Every record below is to be retyped exactly, with the pictures left out.

(Stored records)

********

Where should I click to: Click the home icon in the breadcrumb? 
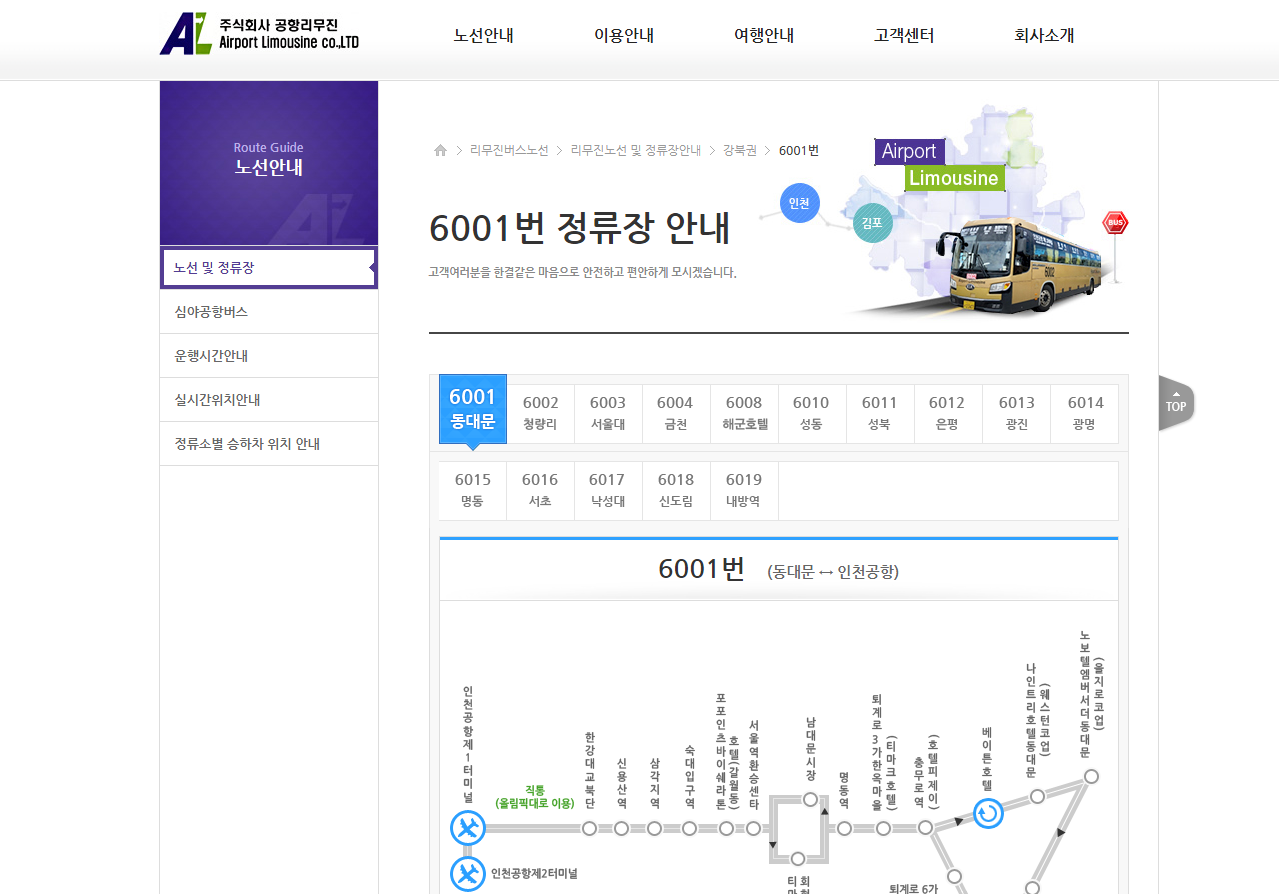coord(440,150)
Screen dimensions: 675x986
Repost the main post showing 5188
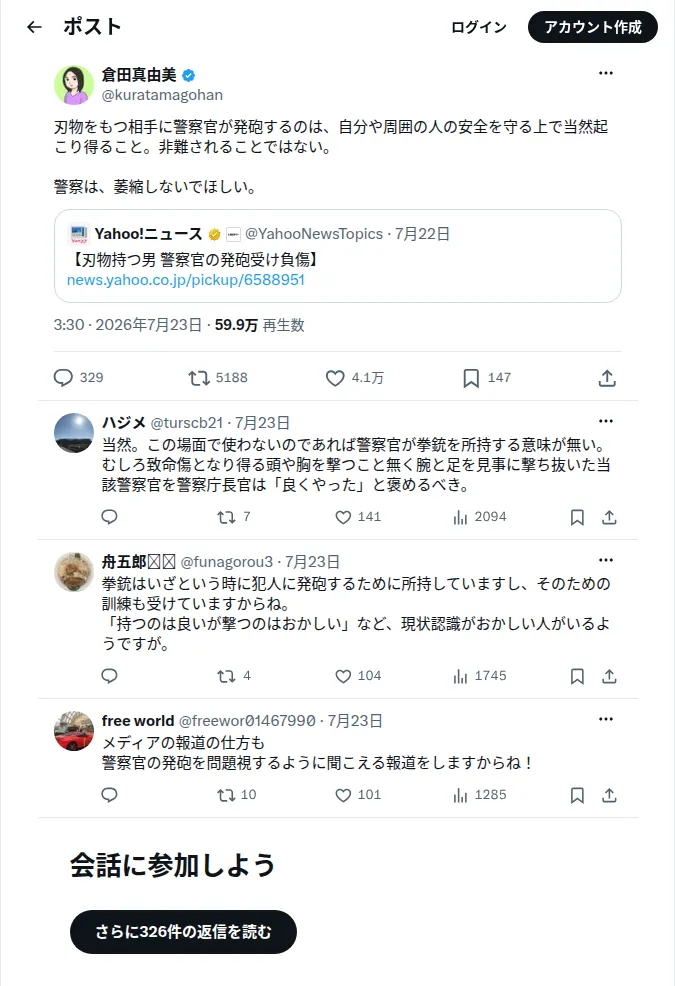[218, 377]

********

> [Answer to the problem]:
Where should I click to: Click the home icon in the breadcrumb? 
coord(440,150)
Screen dimensions: 675x986
Repost the main post showing 5188
[218, 377]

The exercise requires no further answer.